WHAT THE EXERCISE ASKS: Set the pictures aside and write down, exactly as they appear, the lines from the one containing "Click the word" through the end of the material.

INFORMATION PROVIDED:
- Opening Delimiter -
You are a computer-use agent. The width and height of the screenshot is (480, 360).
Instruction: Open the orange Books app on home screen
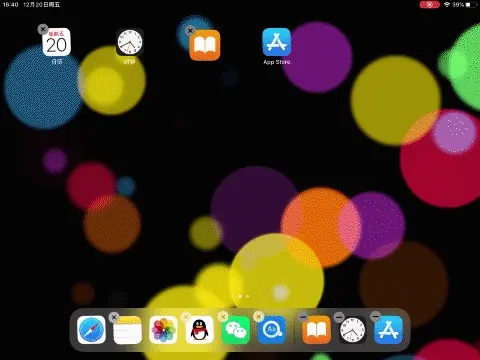coord(205,45)
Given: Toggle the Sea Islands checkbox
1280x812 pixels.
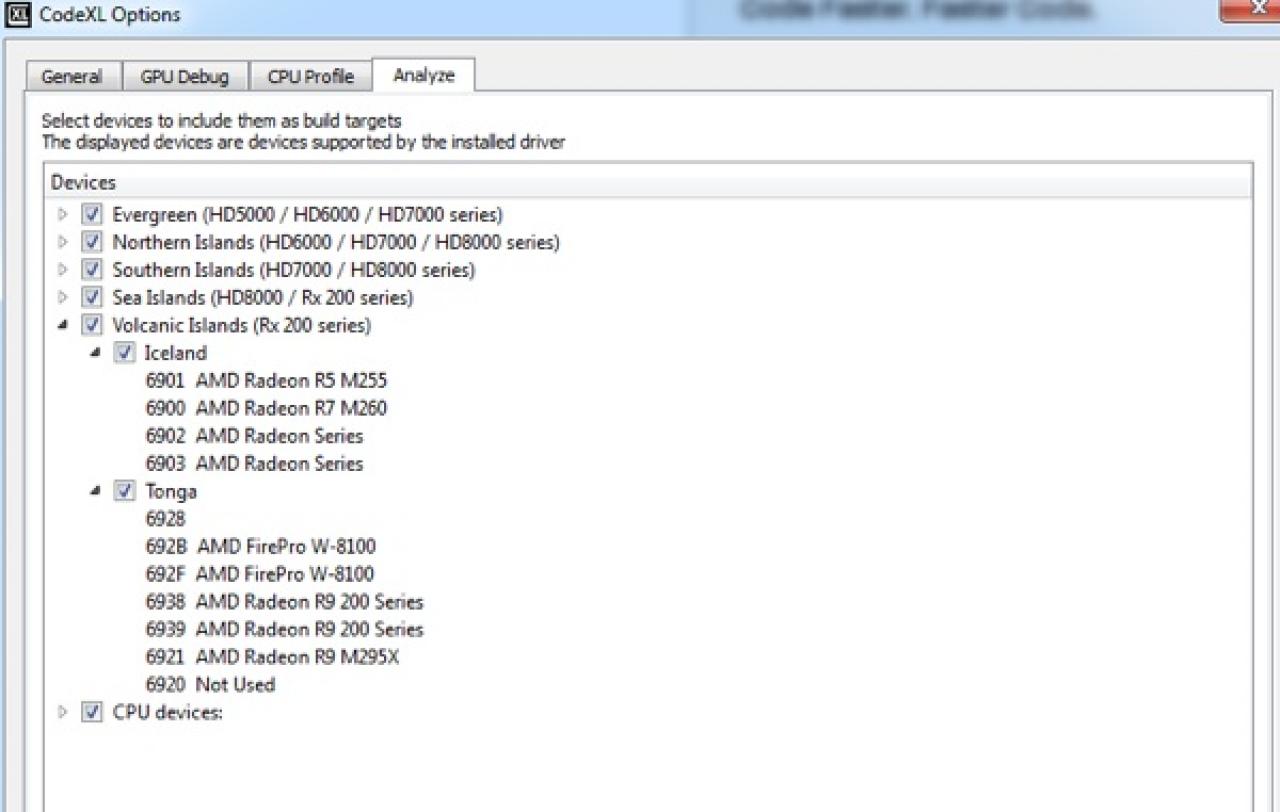Looking at the screenshot, I should pyautogui.click(x=92, y=297).
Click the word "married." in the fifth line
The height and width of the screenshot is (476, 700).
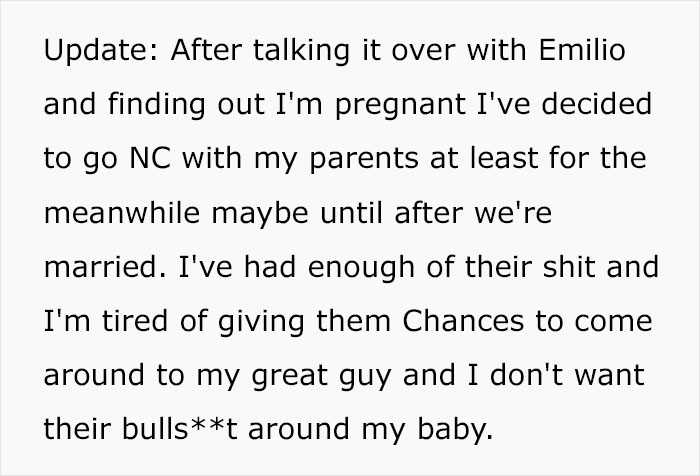(x=105, y=267)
- Closing Delimiter -
YOUR RESPONSE:
Click the word "married." in the fifth line
The height and width of the screenshot is (476, 700).
(x=105, y=267)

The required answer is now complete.